Extract provided:

• • • • • • •

An event hosted by CESTA, and co-sponsored by Woods Institute for Environment.

We will be meeting on March 5th, Tuesday, between 12 and 1:15 pm for a roundtable on Digital Environmental Humanities (DEH) with esteemed Professors Mark Algee-Hewitt, Zephyr Frank, and Deborah Gordon. We will talk about what it means to approach a Digital Humanities project from an environmentally conscious perspective, and how to use Digital Humanities tools to analyze objects and materials embedded in their local environment and ecology. Lunch will be provided.

The leading questions for the session will be: how does the "time" of the objects observed matter for the pace of DEH projects? How much does the ongoing climate crisis affect perspectives of time observed and time it takes in DEH projects? How does the uncertainty of survivability for the observed subjects and objects, and visions of catastrophe for ecologies affect our perspectives on DEH projects? Does it create any urgency?

RSVP is encouraged, but you can also attend without RSVPing.

If you have any questions, email eeyurek [at] stanford.edu (eeyurek[at]stanford[dot]edu).

 

Zephyr Frank is Gildred Professor of Latin American Studies, Professor at the Stanford Doerr School of Sustainability, Senior Fellow at the Woods Institute for the Environment and professor, by courtesy, of Iberian and Latin American Cultures. He was also the founding Director of the Center for Spatial and Textual Analysis (CESTA) 2011-16.  His research interests focus on Brazilian social and cultural history, the study of wealth and inequality, and the digital humanities.

• • • • • • •

Extracted data:
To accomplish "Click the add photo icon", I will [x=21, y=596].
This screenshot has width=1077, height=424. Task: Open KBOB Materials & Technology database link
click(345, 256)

• • • • • • •

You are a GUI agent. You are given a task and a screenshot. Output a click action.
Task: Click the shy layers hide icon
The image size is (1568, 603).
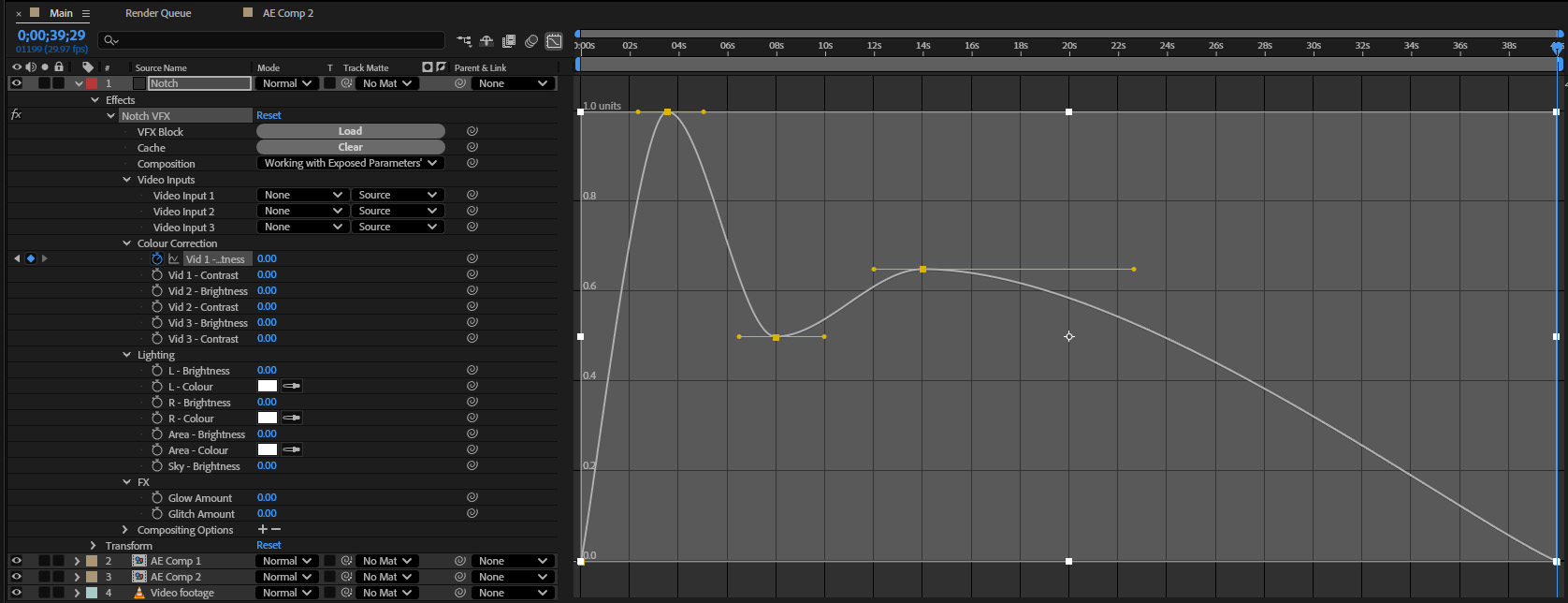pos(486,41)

• • • • • • •

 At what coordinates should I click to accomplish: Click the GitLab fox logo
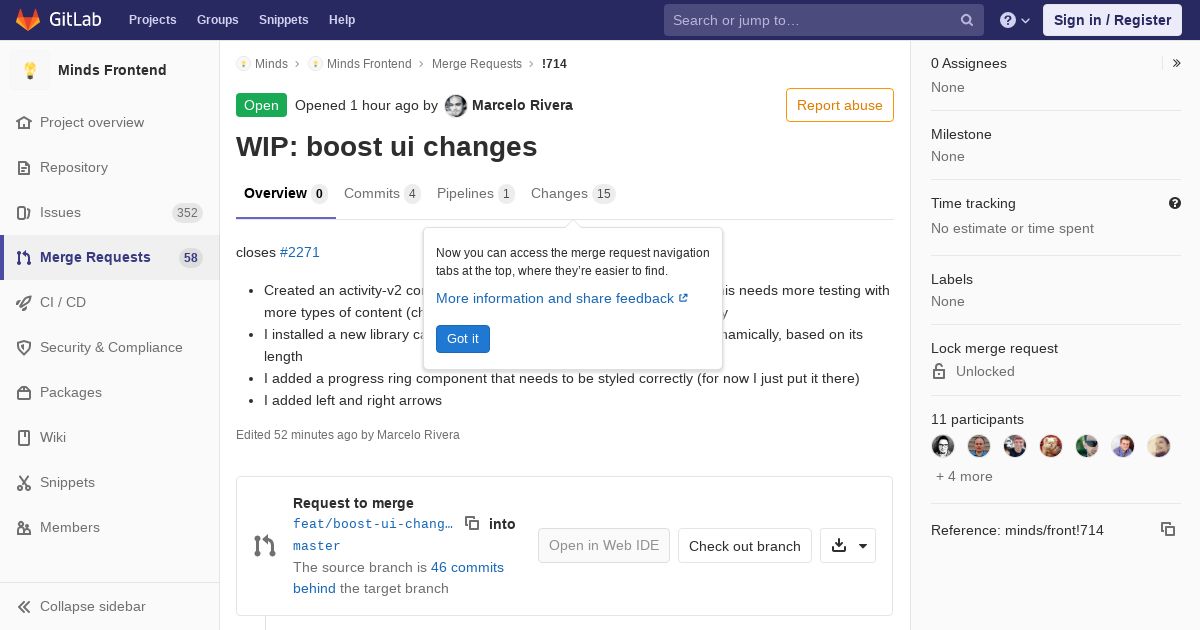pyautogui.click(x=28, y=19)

• • • • • • •

Description of the task:
In the roundtable announcement, on what day and at what time is the Digital Environmental Humanities roundtable held?

Exercise answer:
Tuesday, March 5th, between 12 and 1:15 pm.